Ralph Spaccatutto, la recensione
Il 52° lungometraggio a cartoni animati dei Walt Disney Animation Studios sarà anche ambientato fra i freddi bit e byte dei videogiochi, ma è comunque capace di scaldare i cuori...
Le strade che partono dal CalArts sono destinate a riportare, spesso, all'ovile le varie pecorelle che si “smarriscono” per strada.
E dallo schermo televisivo, Moore è passato ora a quello, dai confini e dalla superficie ben più amplia, della sala cinematografica con il 52° lungometraggio prodotto dai Walt Disey Animation Studios, Ralph Spaccatutto.
La realtà dei fatti è un'altra: se è vero che i lungometraggi di diretta emanazione videoludica lasciano praticamente sempre a desiderare, mentre quelli che ripropongono alcune delle dinamiche tipiche di questo medium interattivo riescono a essere molto più incisivi – pensiamo ai casi macroscopici di un Matrix o un eXistenZ a quelli più sottili di un Lola Corre, Essere John Malkovich o Ricomincio da Capo – Ralph Spaccatutto impiega i mondi digitali dei videogame come sfondo, come tavolozza sulla quale far muovere i personaggi di una storia disneyana al 100%. Wreck It-Ralph non parla dei giochi interattivi così come Toy Story non parla, necessariamente, di giocattoli. Entrambi, come ogni ottimo film, usano un determinato “espediente narrativo” come grimaldello per scalfire le eventuali difese dello spettatore e penetrare all'interno della sua mente e, fattore anche più importante, del suo cuore. Toy Story, pellicola dall'importanza seminale senza eguali negli ultimi 17 anni di cinema animato, raccontava una vicenda in cui contavano l'amicizia, il superamento delle diffidenze reciproche di un vecchio cowboy di pezza e di un modernissimo Space Ranger di plastica lucente. Ralph Spaccatutto parla di etichette appiccicate addosso per sterile convenzione, di ruoli prestabiliti – anzi, più che prestabiliti attesi – e lo fa all'interno di un riuscito film per famiglie che, come i cari, vecchi film Disney di “una volta” arriva nelle sale giusto in tempo per le feste.

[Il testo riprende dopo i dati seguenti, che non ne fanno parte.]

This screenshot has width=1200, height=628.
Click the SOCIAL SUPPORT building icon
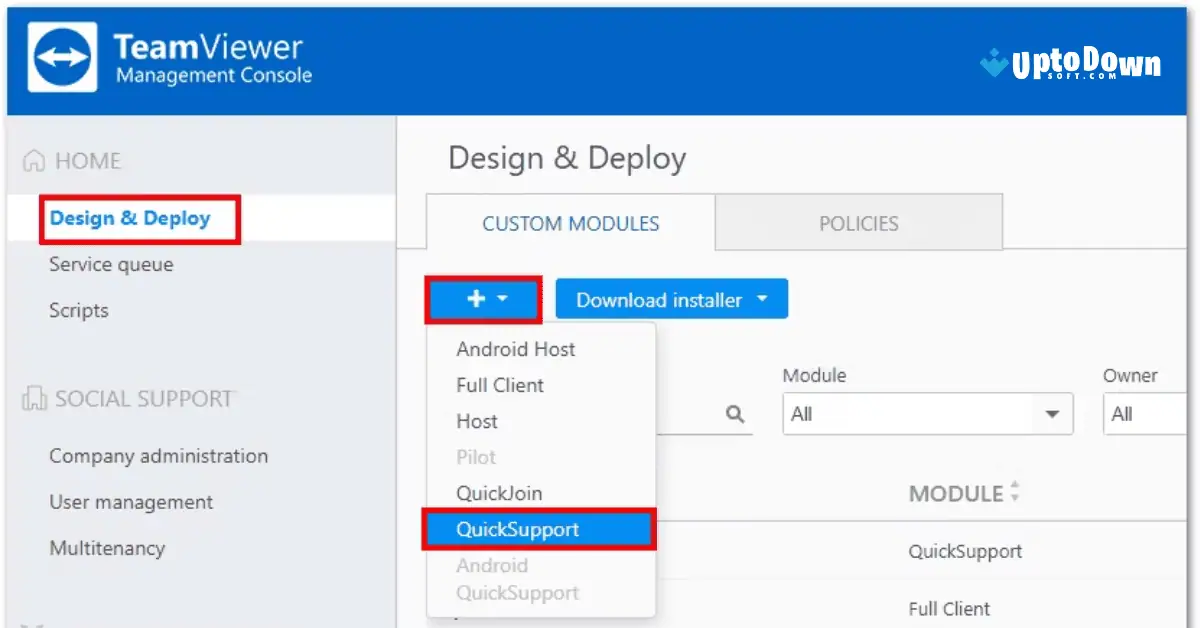point(35,398)
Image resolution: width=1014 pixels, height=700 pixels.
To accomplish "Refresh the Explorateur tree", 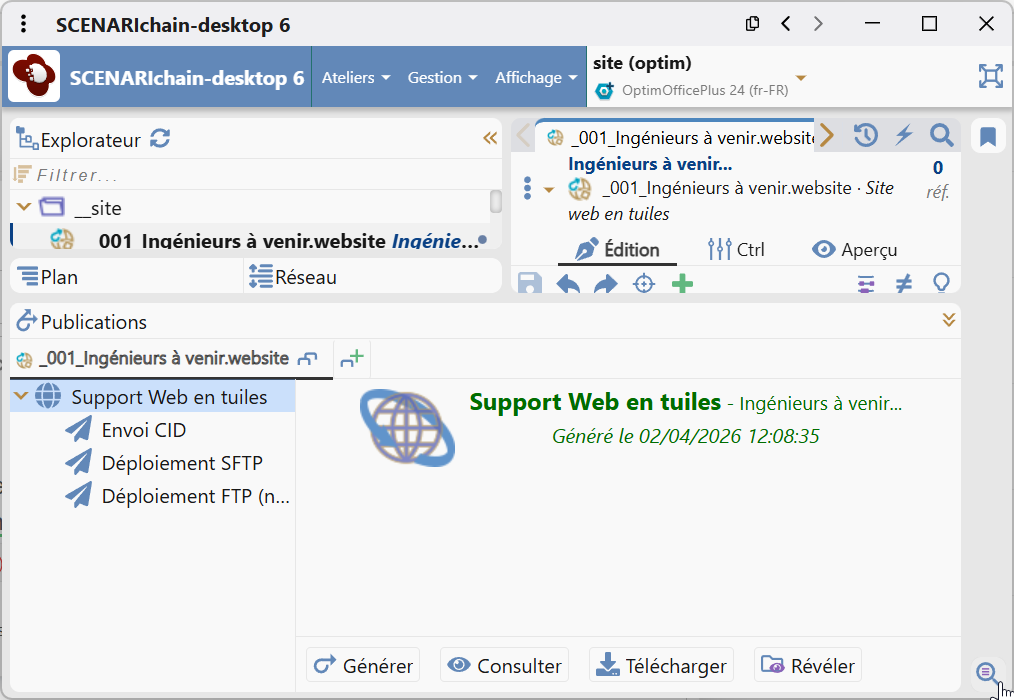I will click(160, 139).
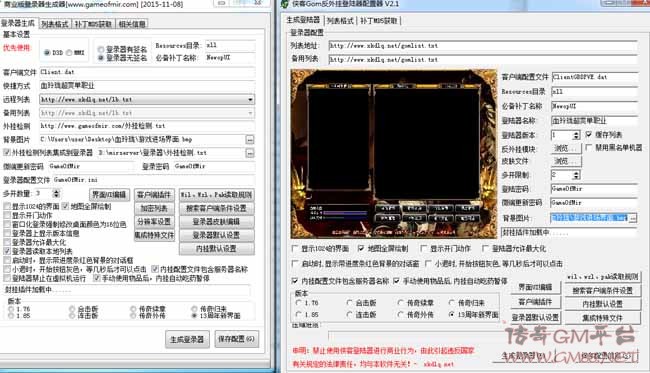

Tutto questo discorso non significa certo che non siano presenti i riferimenti geek, l'ammiccamento a tutti quei videogiocatori ormai adulti, e magari con prole al seguito, che ai tempi della loro infanzia hanno fatto spendere un vero e proprio patrimonio ai propri genitori fra interminabili sessioni di gioco ai tanti cabinati che hanno fatto la storia di questa forma d'intrattenimento e l'acquisto delle costosissime cartucce per le varie console che si sono avvicendate nei salotti delle case negli anni ottanta e novanta.
Sulle pagine di BadGames, la sezione del nostro network dedicata proprio al digital entertainment, abbiamo già pubblicato una serie di dossier incentrati sulle varie guest star che compaiono nel film anche se, personalmente, le citazione più gustose presenti sono quelle che si possono intravedere, di sfuggita, nelle pareti della Game Central Station, la versione digitale della newyorkese Grand Central Station. E' in questa location che possiamo leggere, fugacemente, Aerith Lives – un omaggio alla morte di Aerith, uno degli eventi più traumatici per gli amanti della saga di giochi di ruolo della Square Enix Final Fantasy – e, soprattutto, l'immortale “All your base are belong to us”, uno dei più celebri errori di traduzione in lingua inglese di un videogioco nipponico, Zero Wing nello specifico. Nel momento in cui il gigantesco Ralph, villain di una sorta di cugino alla lontana di Donkey Kong Jr., finisce all'interno del sofisticatissimo shooter fantascientifico Hero's Duty, il film si permette anche una brevissima tirata d'orecchie al videogioco moderno, mostrandoci un personaggio proveniente dai rassicuranti codici di un gioco a 8-Bit travolto dalla grafica ad alta definizione, dagli effetti surround e dalla celebrazione del militarismo in chiave spaziale di un surrogato di Halo et similia.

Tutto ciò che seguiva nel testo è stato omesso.